» Required work
Give again, word for word, the line holding "Click 查看 in the fourth device row" and every line after it through the end of the data below. Omit pictures.

[Collected data]
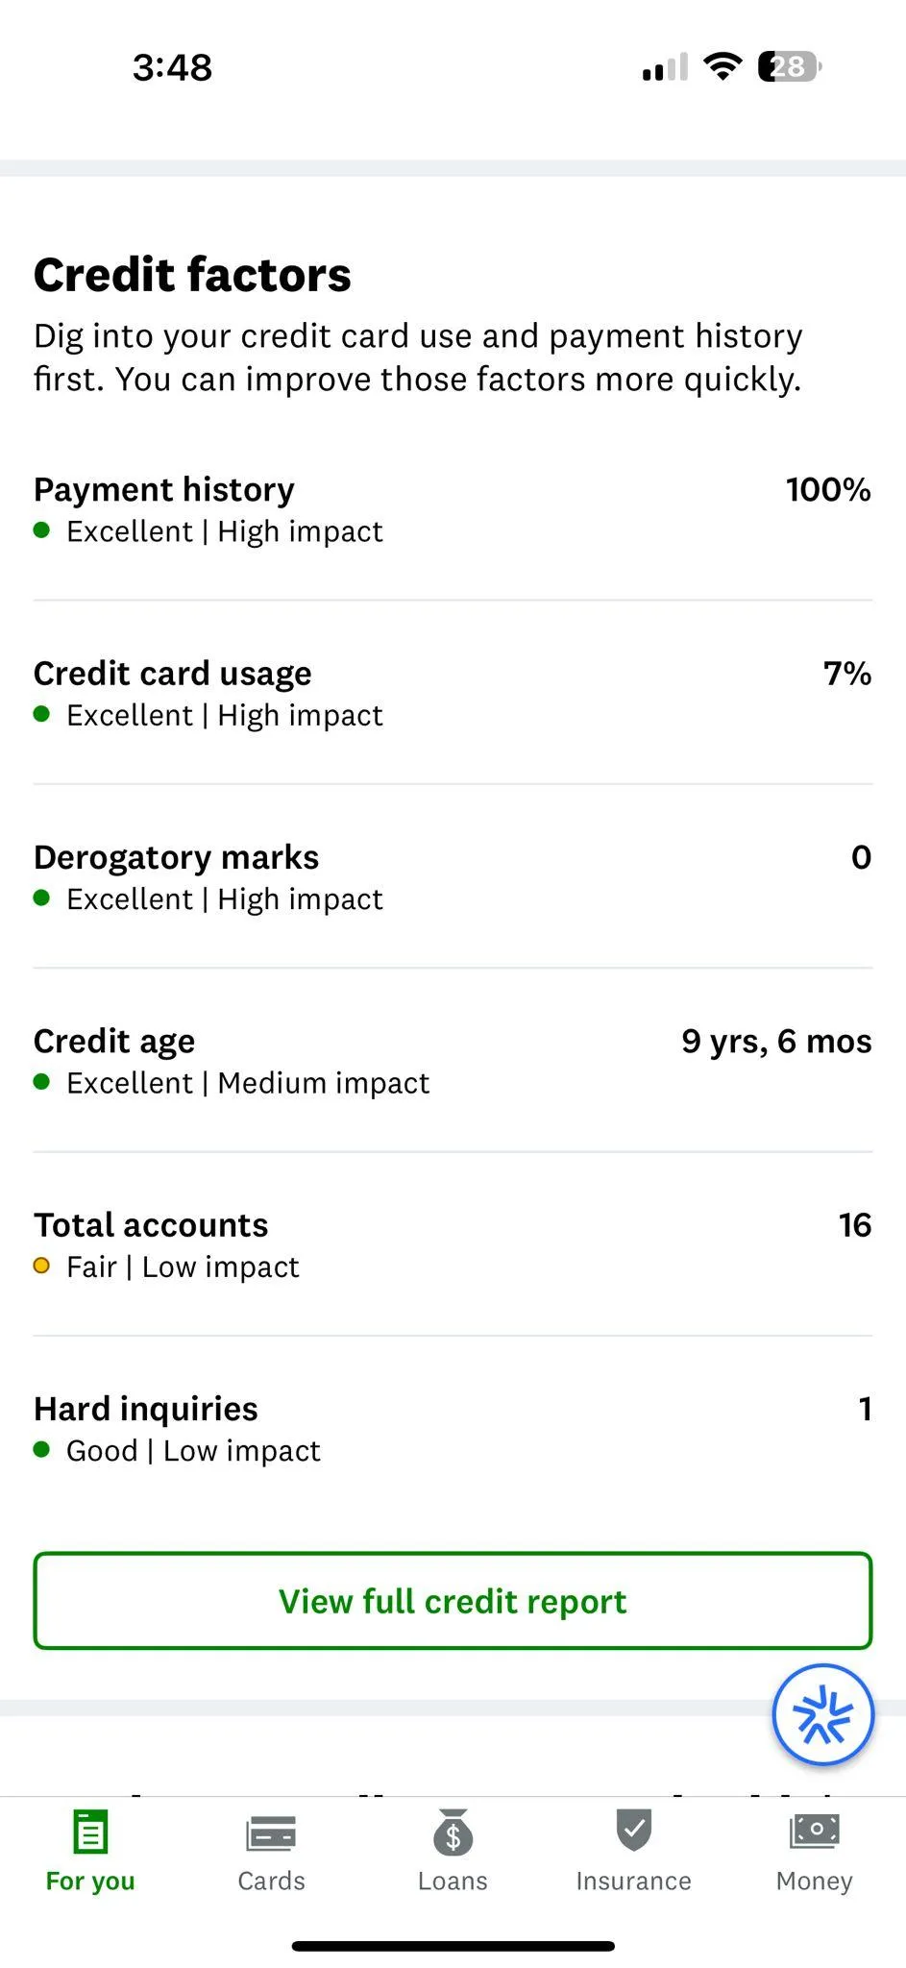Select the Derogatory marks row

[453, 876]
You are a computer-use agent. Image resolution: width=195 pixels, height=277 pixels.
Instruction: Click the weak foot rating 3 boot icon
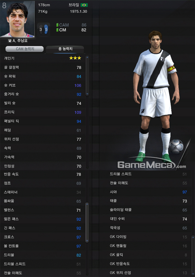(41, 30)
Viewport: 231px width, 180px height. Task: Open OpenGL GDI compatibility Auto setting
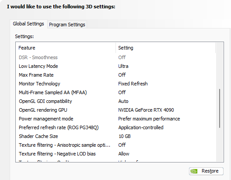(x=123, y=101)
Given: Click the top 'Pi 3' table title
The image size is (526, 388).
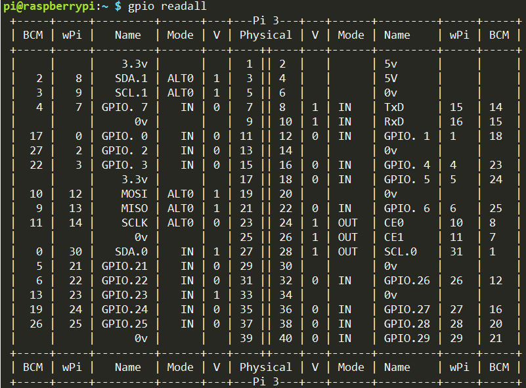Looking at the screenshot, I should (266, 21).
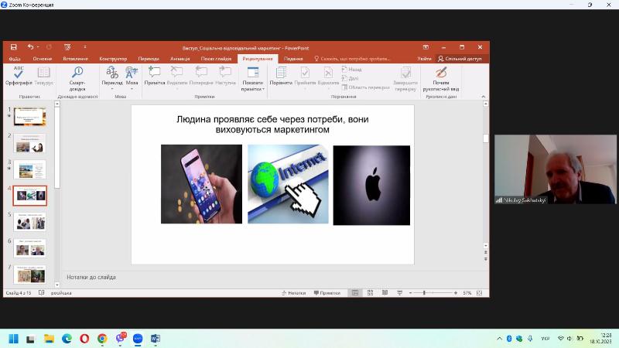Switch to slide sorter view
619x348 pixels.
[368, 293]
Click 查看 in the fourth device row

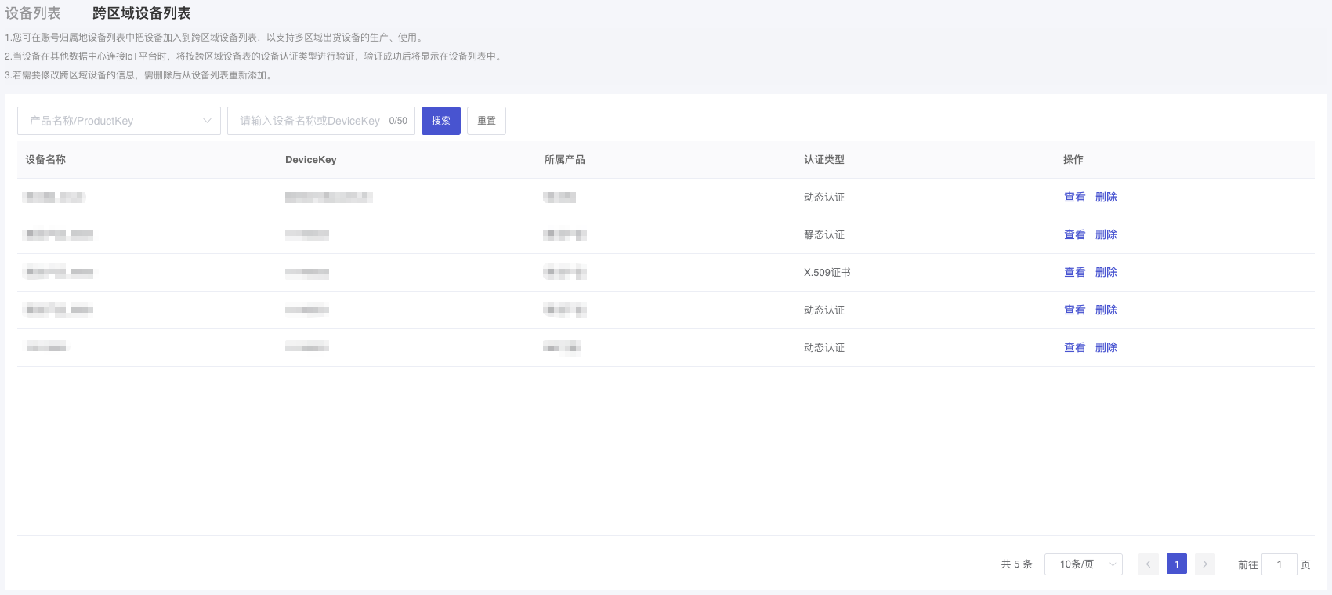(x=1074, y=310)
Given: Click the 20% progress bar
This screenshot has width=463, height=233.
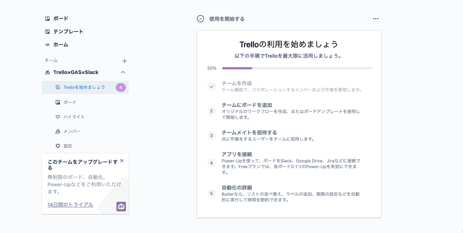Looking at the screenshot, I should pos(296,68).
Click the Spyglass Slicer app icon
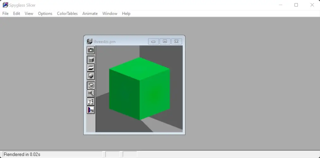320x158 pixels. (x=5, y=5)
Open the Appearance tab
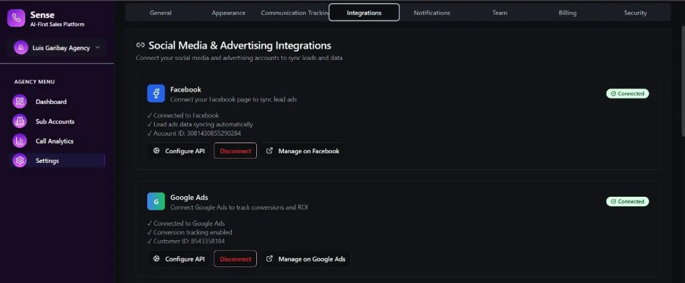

» Task response
Click 查看 in the fourth device row

(x=1074, y=310)
Given: Click the 20% progress bar
This screenshot has width=463, height=233.
Looking at the screenshot, I should pos(296,68).
Click the Spyglass Slicer app icon
320x158 pixels. (x=5, y=5)
Open the Appearance tab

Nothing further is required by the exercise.